Data centers today use a multi-rooted tree of switches: there are top-of-rack (ToR) switches (usually cheaper and with a lower throughput), there are some aggregation switches, which connect ToR switches and one or more core switches, which connect aggregation switches. High-end switches from the top of the tree have a limited port density, have higher speed links, but as a consequence their aggregate bandwidth is lower. Between any two hosts from different racks there are multiple equal-cost paths. ECMP protocol is used to statically assign each flow to a path by using flow hashing. Unfortunately, the choice for a path is random and there is a high chance of collision, on at least one switch-to-switch segment. Additionally, a random choice is not able to account for network utilization of current flows. This causes a drop in the network throughput on the paths involved. Multipath TCP might provide a solution for future data centers.
We believe that the above mentioned issue is the reason why we experienced decreasing performance during the many-to-many communication, as parallelism increased. We are open for debate on this topic, so feel free to comment if you have other ideas.

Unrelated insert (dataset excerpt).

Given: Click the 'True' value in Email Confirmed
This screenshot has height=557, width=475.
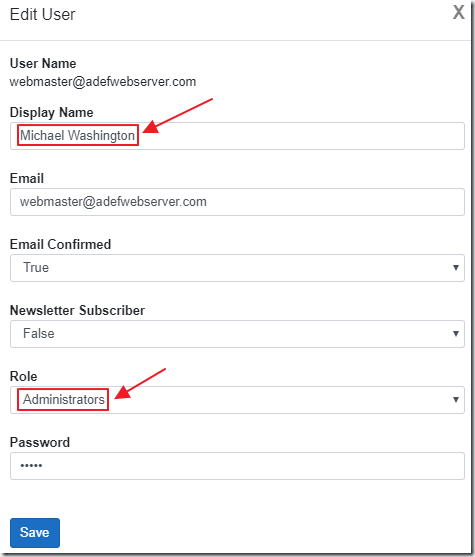Looking at the screenshot, I should [36, 267].
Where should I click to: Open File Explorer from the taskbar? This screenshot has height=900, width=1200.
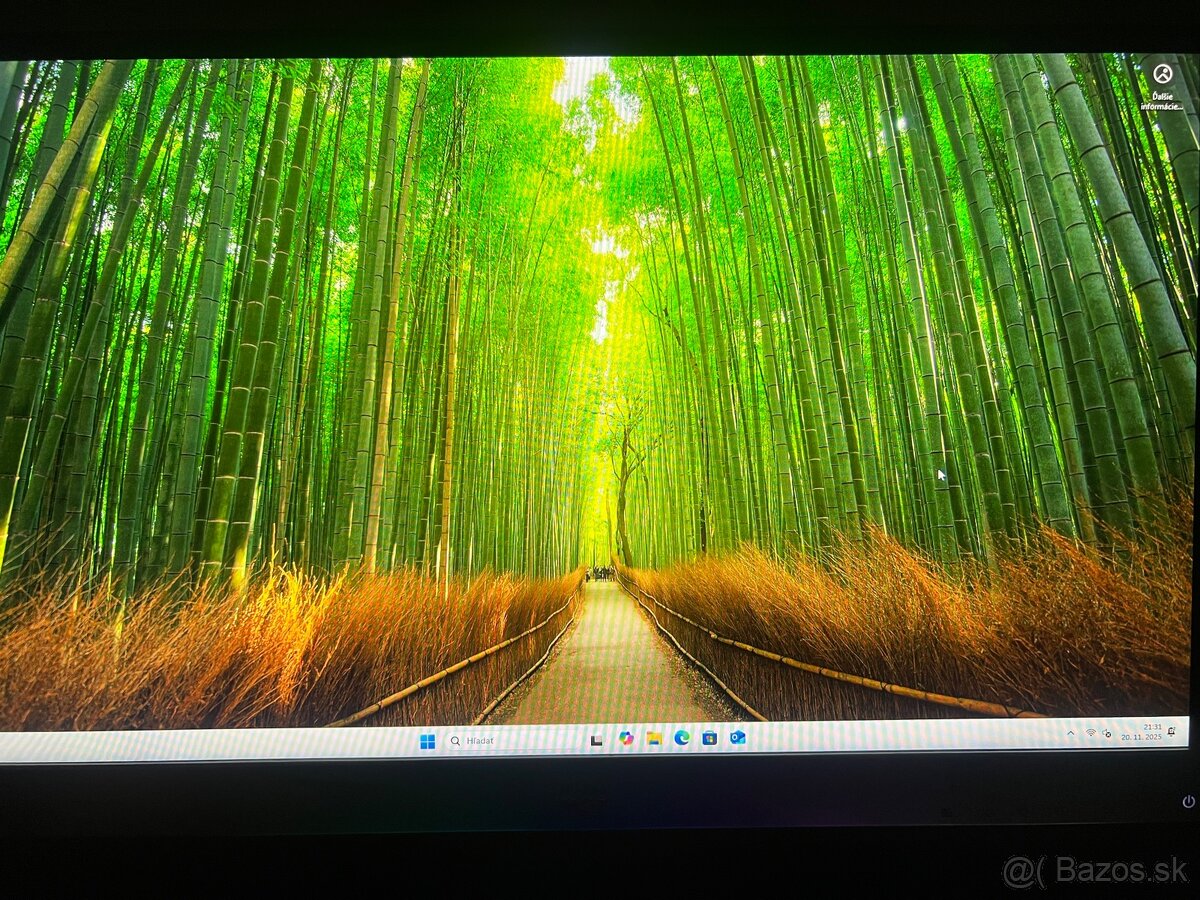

Couchbase is able to achieve very high throughputs. Couchdoop provides a good solution when integration with Hadoop is necessary and by leveraging parallelism loading batches of data to / from Couchbase becomes a very fast process. If you experience the network shuffling issue, experiment with the level of parallelism in order to find to sweet spot were the best performance is achieved. Whatever you do, experiment!